U.S. and European officials are expressing concern that increased shipments of Iranian-made weapons are reaching Shi'ite insurgents in Iraq and Taliban militants in Afghanistan.
The officials say the weaponry includes rockets of the same type that Hizballah has used to attack Israel, plus sophisticated explosive devices, believed to originate in Iran, which have already killed many U.S. soldiers in Iraq.
Ongoing arms shipments would complicate attempts to end the fighting in both Iraq and Afghanistan, and would further strain the West's relations with Iran.

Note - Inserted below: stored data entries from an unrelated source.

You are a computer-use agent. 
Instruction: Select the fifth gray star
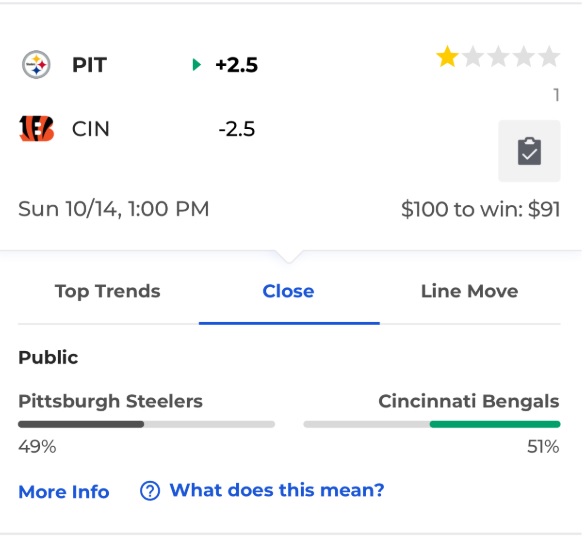(549, 57)
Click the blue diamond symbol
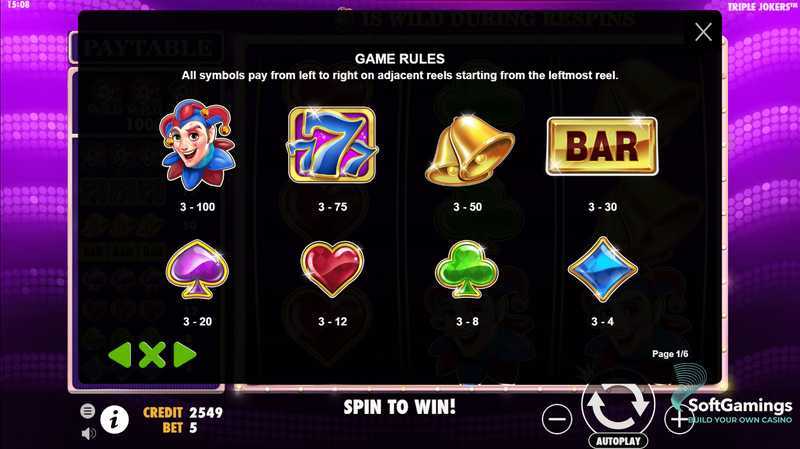 603,269
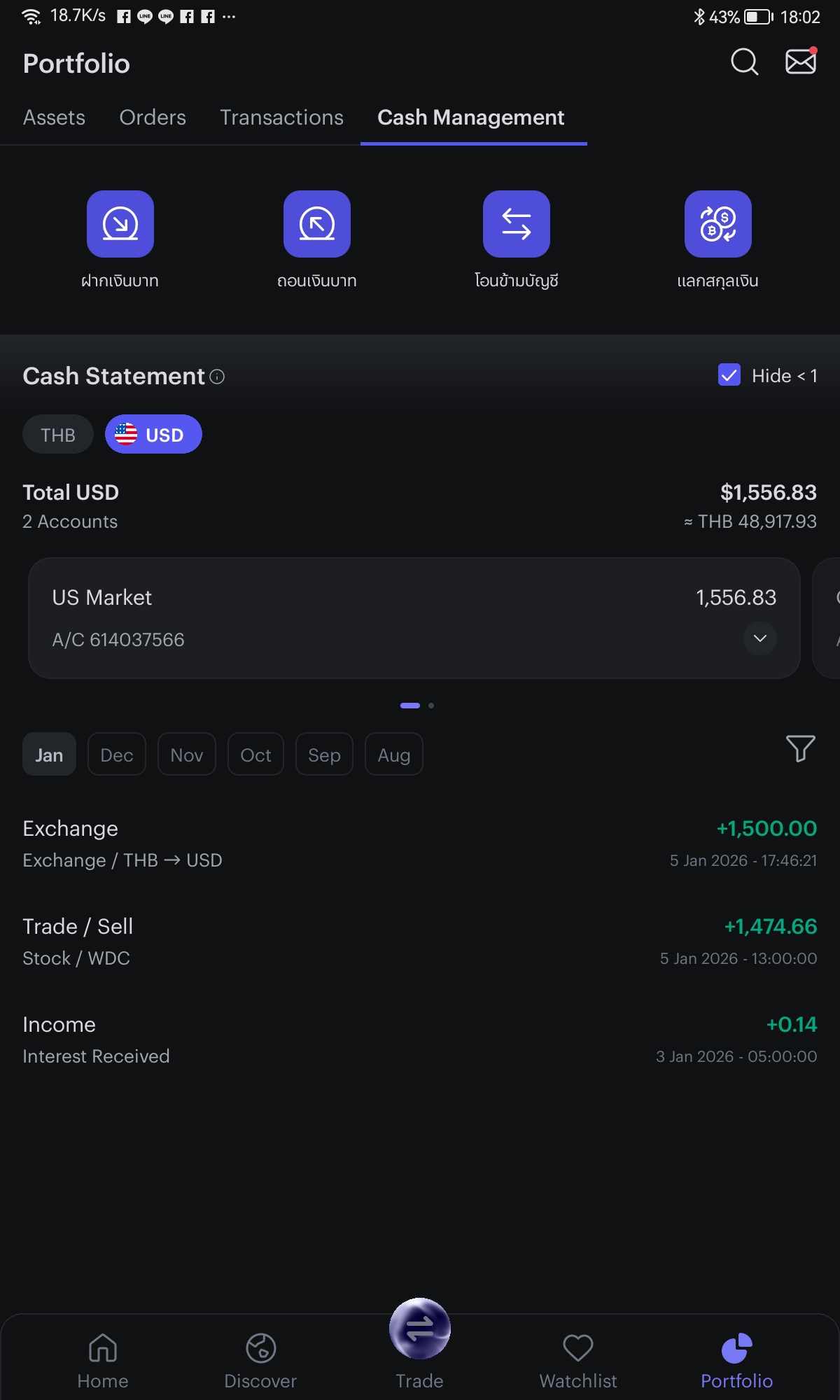The image size is (840, 1400).
Task: Uncheck the Hide < 1 checkbox
Action: [729, 375]
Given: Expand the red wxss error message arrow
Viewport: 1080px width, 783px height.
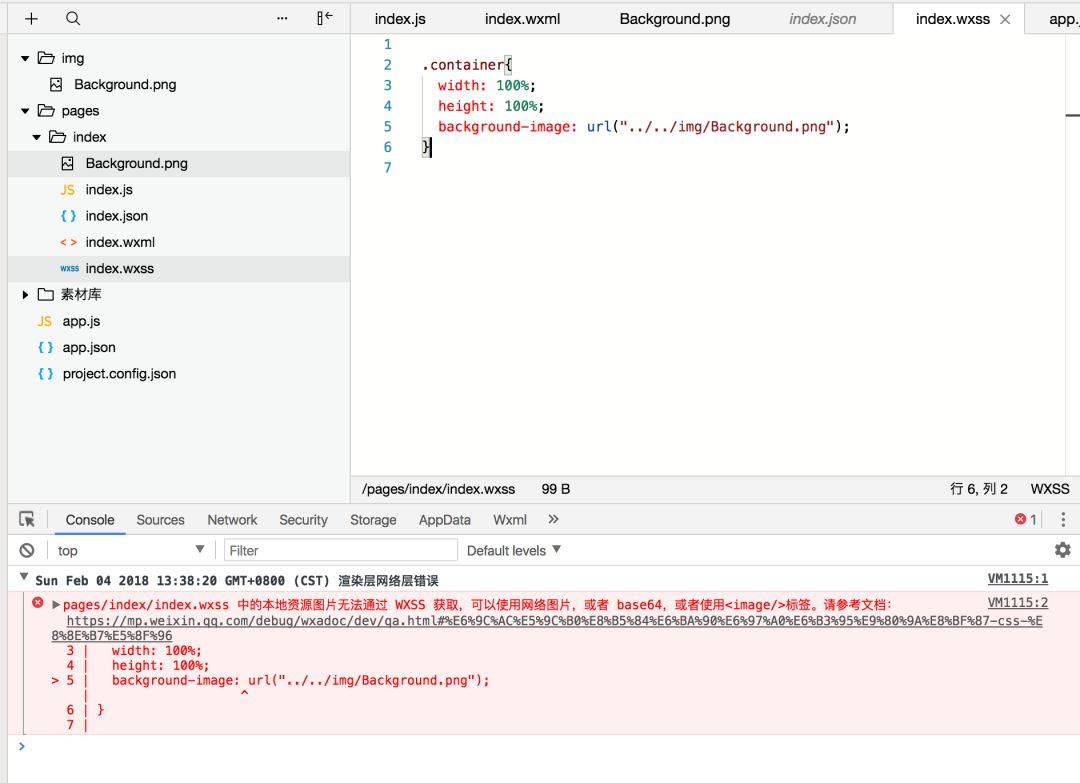Looking at the screenshot, I should [x=56, y=605].
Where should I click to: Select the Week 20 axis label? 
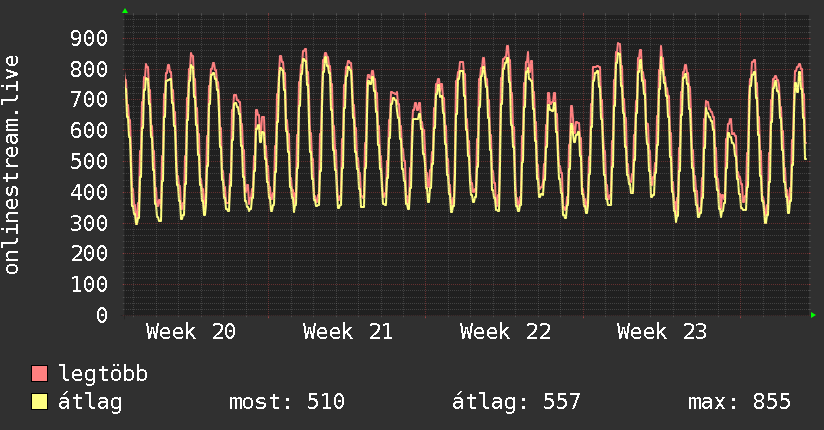[x=191, y=332]
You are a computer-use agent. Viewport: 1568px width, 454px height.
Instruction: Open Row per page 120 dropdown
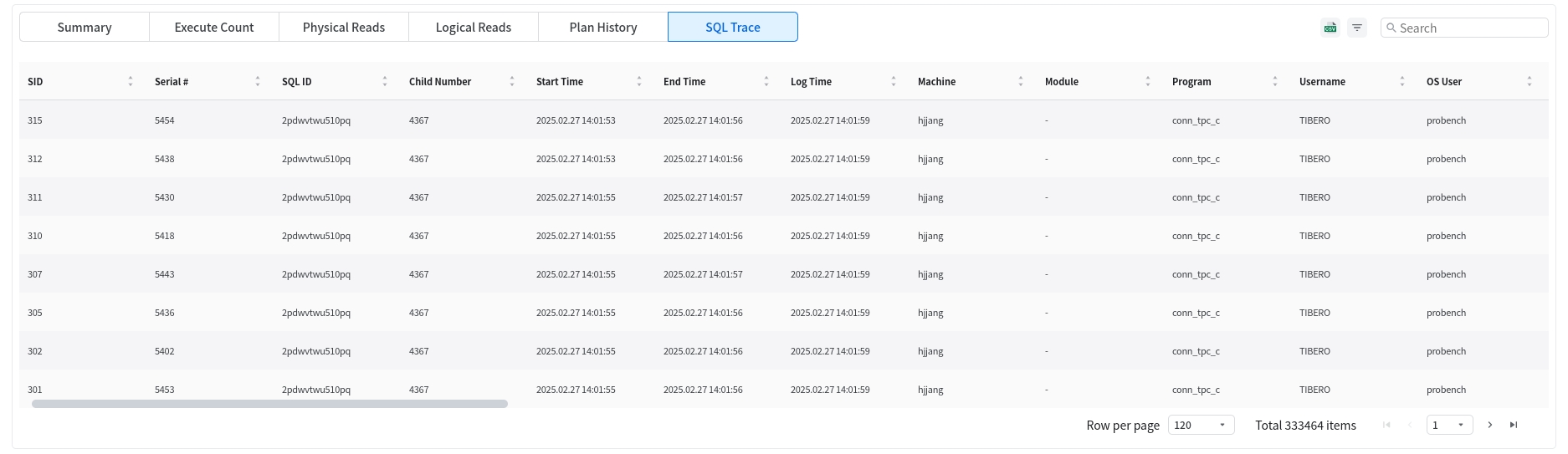click(x=1201, y=425)
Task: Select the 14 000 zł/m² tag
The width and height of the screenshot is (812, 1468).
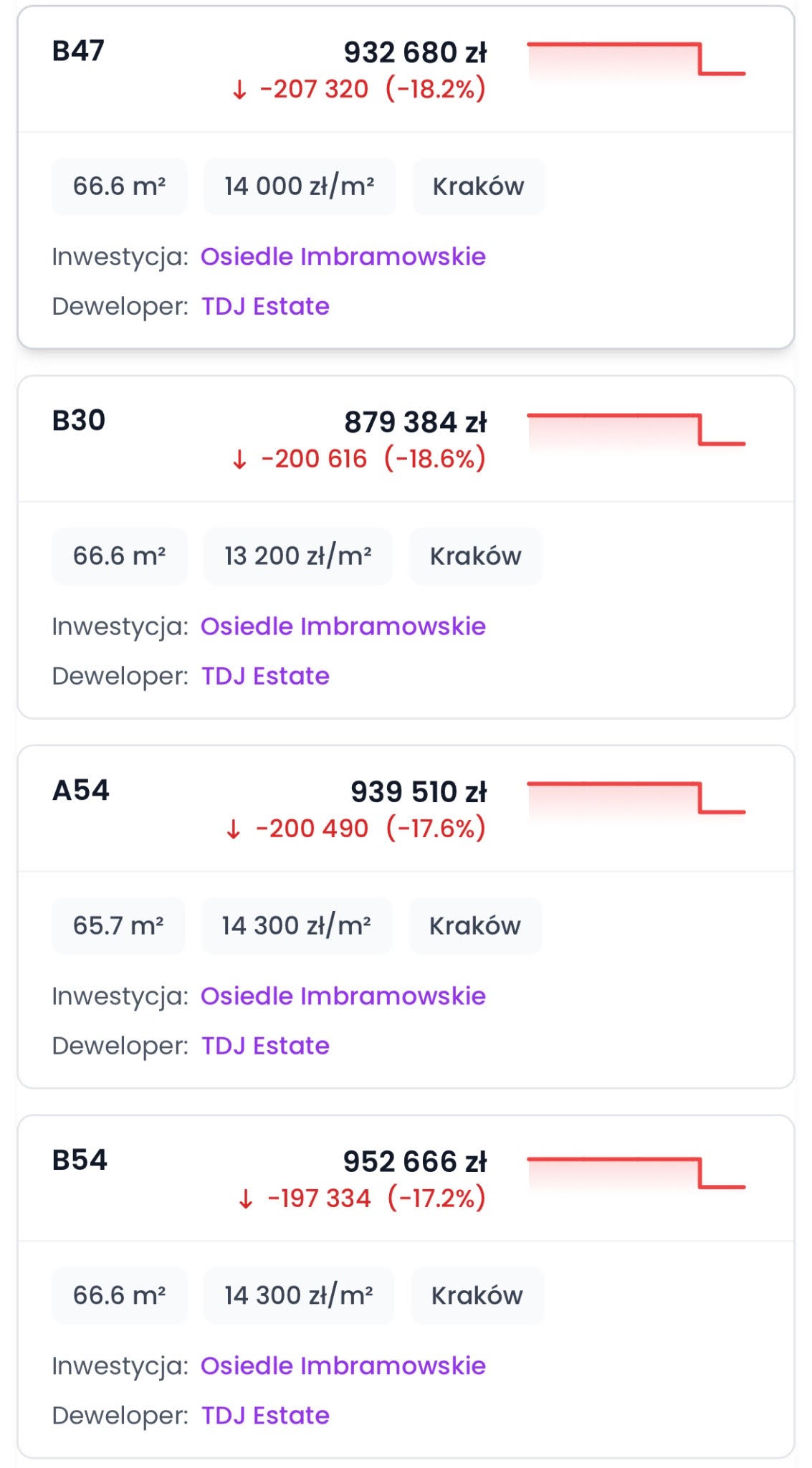Action: 299,186
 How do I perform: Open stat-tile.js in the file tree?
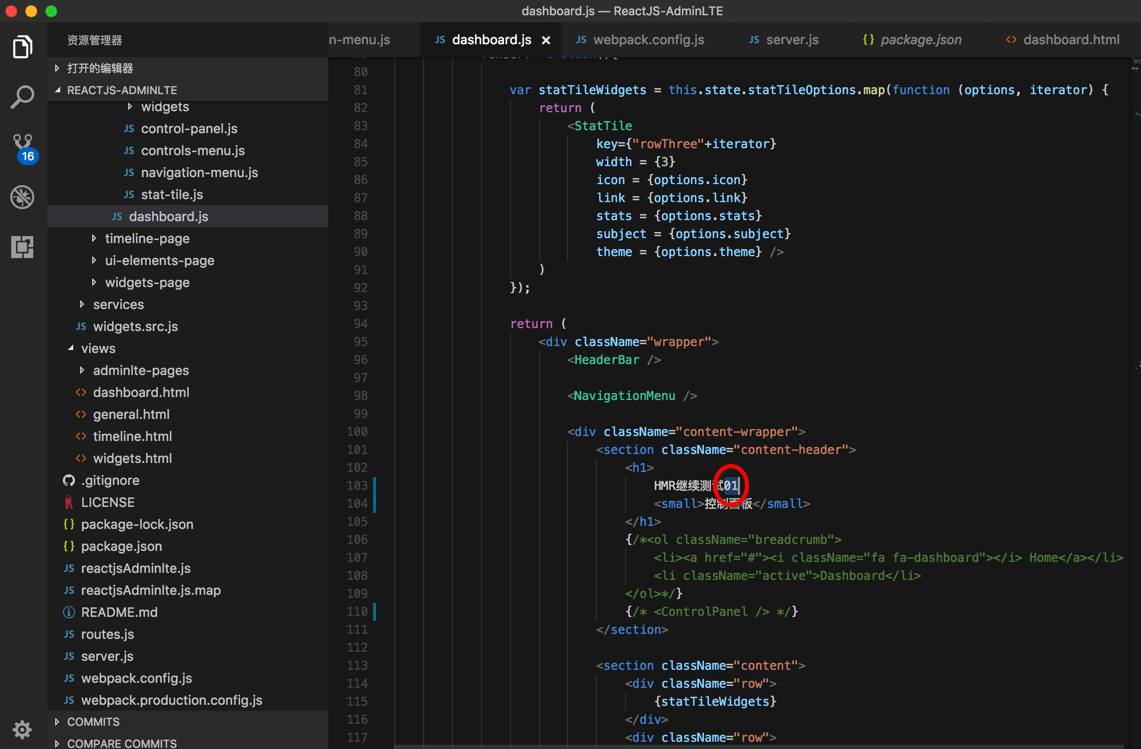171,194
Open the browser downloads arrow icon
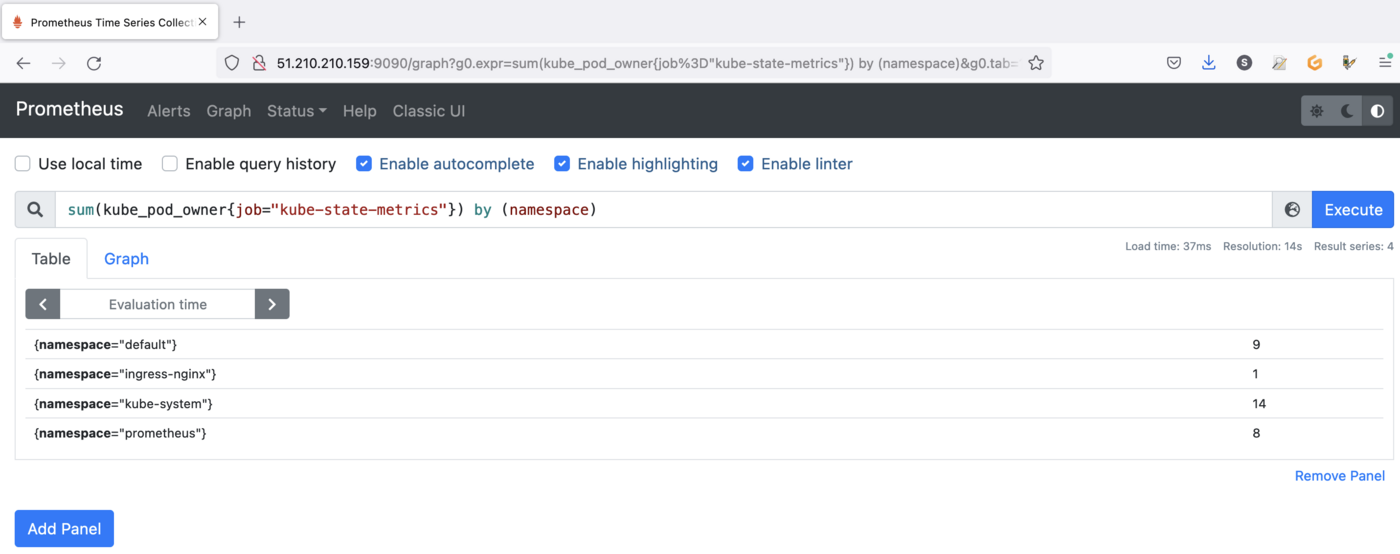Screen dimensions: 1400x554 1209,63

U.S. Ambassador to Iraq Ryan Crocker said on May 27 the United States has "solid evidence" that Iranians are supplying arms to Iraqi militant groups. Crocker said the Quds Force of the elite Iranian Islamic Revolutionary Guards Corps (IRGC) is the channel through which the weaponry is supplied.
Iran strenuously denies the accusations.
The latest items reportedly arriving in Iraq include the Fajr-3 rocket, which has a range of 50 kilometers and was used successfully by the Hizballah Shi'ite militia in Lebanon to attack targets in northern Israel. Iraqi insurgents have already used Fajr-3's -- their longest-range rocket -- to strike at targets inside Baghdad's heavily guarded Green Zone.
In Afghanistan, U.S. forces and British NATO forces have reported seizing shipments of Iranian-made arms ranging from mortars, to rocket-propelled grenades, and small arms, in the southern Helmand Province and elsewhere.
U.S. Defense Secretary Robert Gates, speaking at a press conference in Kabul today, said it is unclear whether such weapons are being sent by Iranian authorities.
Senior analyst Paul Ingram, of the British American Security Information Council, casts doubt on whether the Iranian government would supply arms on any scale to the Taliban. He notes, for one thing, that Iran is predominantly Shi'ite, while the Taliban are Sunni Muslims. In addition, Iran took an active part in the U.S.-led campaign to oust the ruling Taliban militia in 2001.
"It would be extremely surprising if Iran were actively and coherently behind the Taliban and supporting them with military supplies," Ingram says.
Potentially the deadliest development for the U.S.-led coalition forces and the NATO-led forces in Afghanistan is the apparent arrival of powerful roadside bombs of the type that has claimed the lives of many U.S. soldiers in Iraq. Known as the explosively formed projectile (EFP), the device is able to pierce armor. The type is thought to be of Iranian design.
AP reported from Kabul that an unexploded EFP was found near a university campus in the Afghan capital last week, and several others were earlier found in Herat, near the Iranian border.
As to whether the Iranian arms are arriving in Afghanistan as a result of commercial purchases on the arms market, analyst Ingram says the international arms trade is pervasive, and its channels are many and murky.
He notes that Iraqi insurgents have mostly Western arms.
"A large proportion of the weapons being used by the insurgents in Iraq are actually American or European in origin -- not because they are being supplied by those governments but because the weapons have found their way either through the security forces, or commercial dealings, into the hands of the insurgents," Ingram says.
Just how murky arms deliveries can get is illustrated by the surprise that Turkish authorities received on May 29, when they reported discovering a clandestine shipment of arms aboard a train traveling from Iran to Syria. There has been no word on the final destination of those weapons arms.
Meanwhile, Iran, for its part, says it has found U.S.-made weapons on the bodies of Iranian rebels it claims were trying to infiltrate into Iran from Turkey. Iran claims that U.S. and British intelligence are supporting Iranian antigovernment rebels in border areas.